Isto não é a primeira vez que os cientistas identificaram um mecanismo por que as pilhas do tumor puderam produzir os intermediários que precisam de sobreviver. Mas a maioria outros de mecanismos envolveram alterações genéticas, ou as mudanças mutação-permanentes que conduzem aos formulários menos activos das enzimas, por exemplo. “O que é original aqui é que a adição de GlcNAc é dinâmica e reversível,” diz Hsieh-Wilson. “Isto permite uma célula cancerosa a altera mais ràpida seu metabolismo segundo o ambiente que encontra.”

Em seus estudos, a equipe de Hsieh-Wilson encontrou que esta adição do glycosylation- de GlcNAc a PFK1-is aumentada sob circunstâncias associou com os tumores, tais como o baixo oxigênio nivela. Igualmente encontraram que o glycosylation de PFK1 era sensível à disponibilidade dos nutrientes. Se determinados nutrientes eram ausentes, o glycosylation foi aumentado, e o tumor podia compensar a penúria de nutrientes mudando o metabolismo da pilha.
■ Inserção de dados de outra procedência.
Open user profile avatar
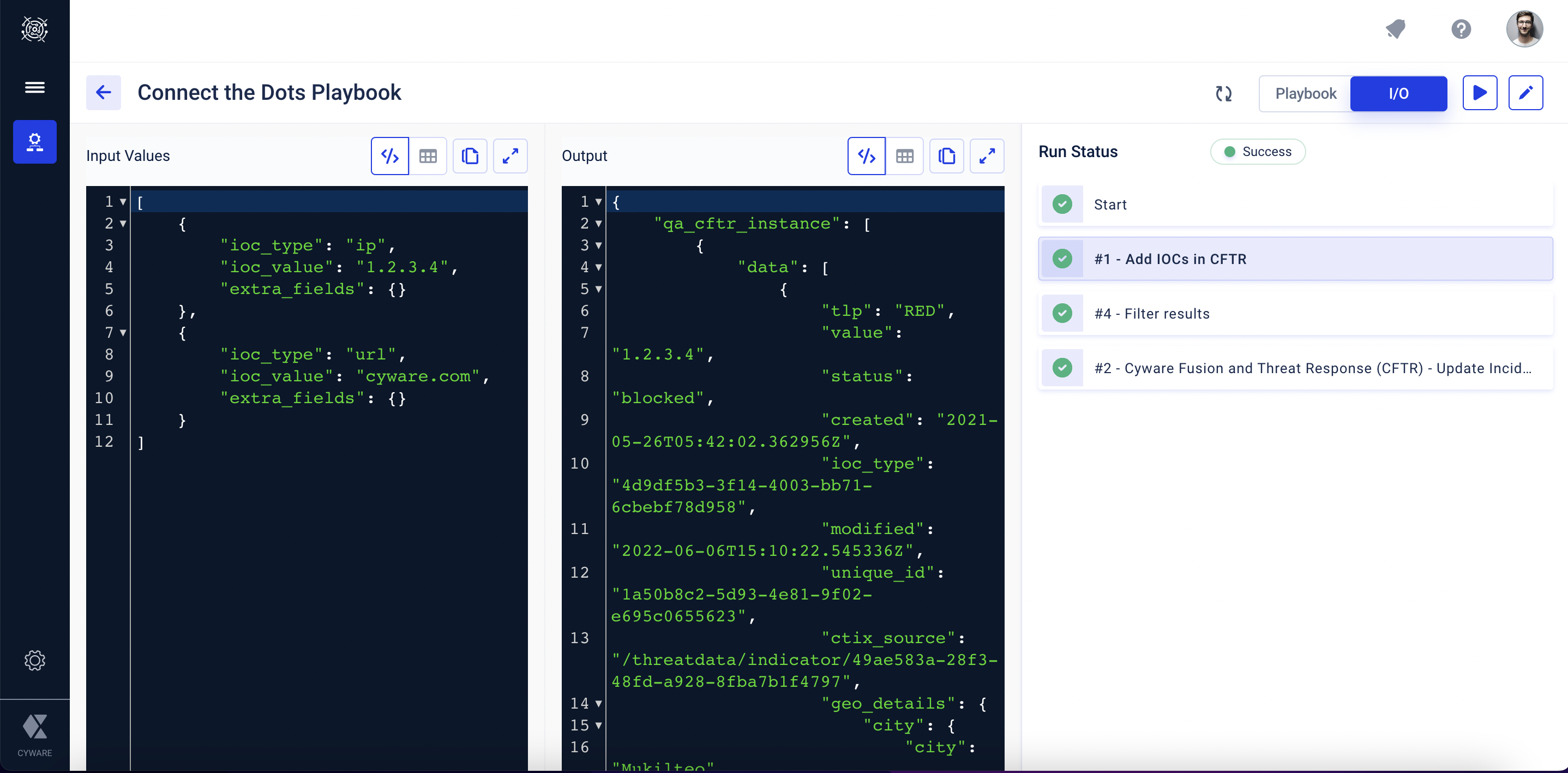This screenshot has height=773, width=1568. point(1524,29)
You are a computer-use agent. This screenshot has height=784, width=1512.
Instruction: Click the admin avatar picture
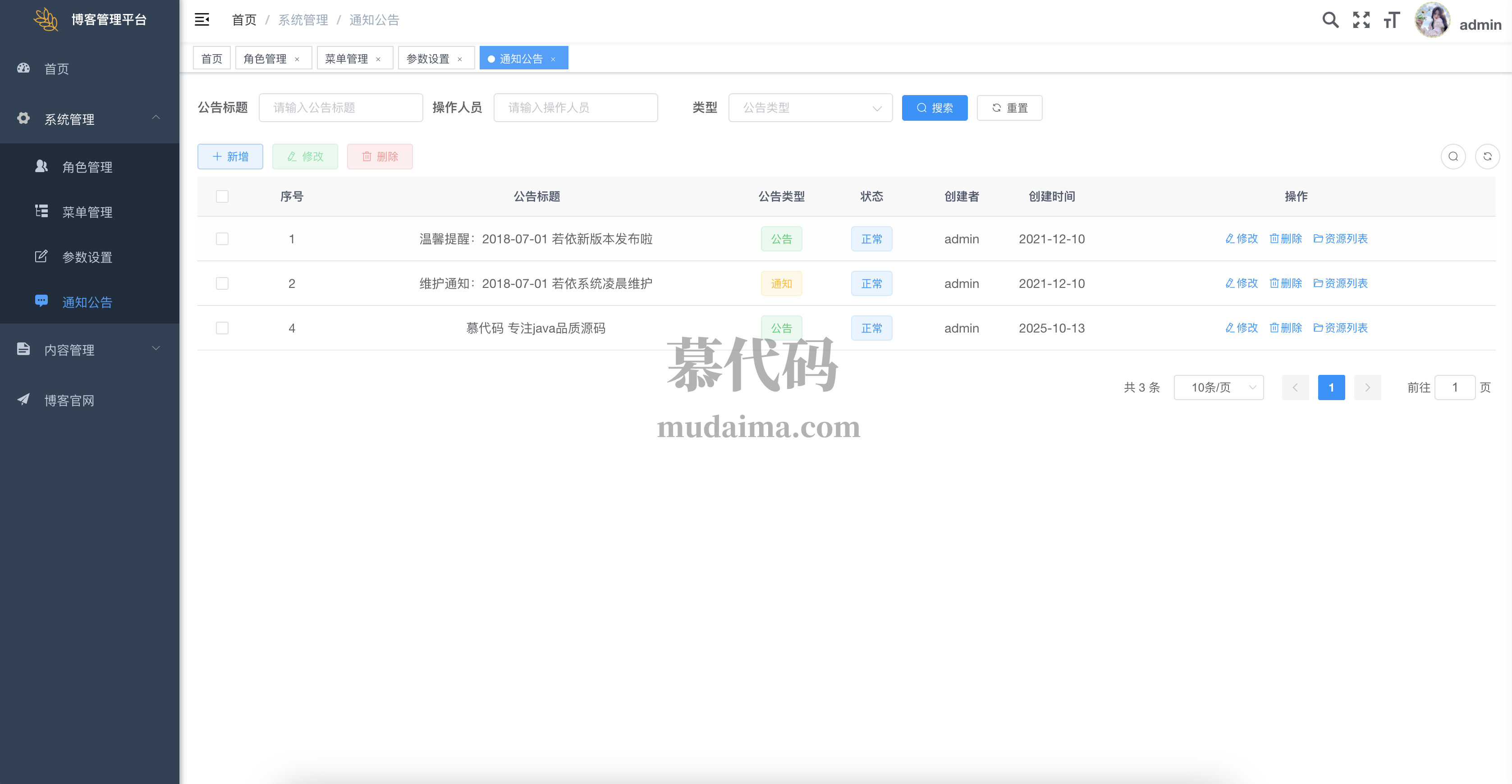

Quando os pesquisadores analisaram tecidos humanos do tumor do peito e do pulmão, encontraram que o glycosylation GlcNAc-relacionado era dois elevados a quatro vezes mais na maioria do tecido normal relativo a dos tumores dos mesmos pacientes. Então, trabalhando com os ratos injetados com pilhas humanas do pulmão-cancro, os pesquisadores substituíram as enzimas PFK1 existentes com a enzima PFK1 normal ou um formulário do mutante que poderiam já não ser glycosylated. Os ratos com o formulário do mutante de PFK1 mostrado diminuíram o crescimento do tumor, demonstrando aquele que obstrui o glycosylation danificam o crescimento cancerígeno.

O trabalho sugere pelo menos duas avenidas possíveis para as investigações futuras no cancro de combate. Um seria desenvolver os compostos que impedem que PFK1 se torne glycosylated, similar às enzimas do mutante PFK1 no estudo actual. A outro seria activar as enzimas PFK1 a fim manter a glicólise operar-se normalmente e ajudá-la a impedir que as células cancerosas alterem seu metabolismo celular em favor do crescimento cancerígeno.

O grupo de Hsieh-Wilson tem estudado previamente glycosylation GlcNAc-relacionado no cérebro. Demonstraram, por exemplo, que a adição de GlcNAc a uma proteína chamada CREB inibe a capacidade da proteína para girar sobre genes necessários para o armazenamento da memória a longo prazo. Por outro lado, igualmente mostraram que ter significativamente níveis inferiores de GlcNAc no forebrain conduz ao neurodegeneration. “O pensamento actual é que há um balanço entre demasiado pouco e demasiado glycosylation,” diz Hsieh-Wilson. “Estando em qualquer um extremo faça coisas ir awry, se é no cérebro ou no caso das células cancerosas.”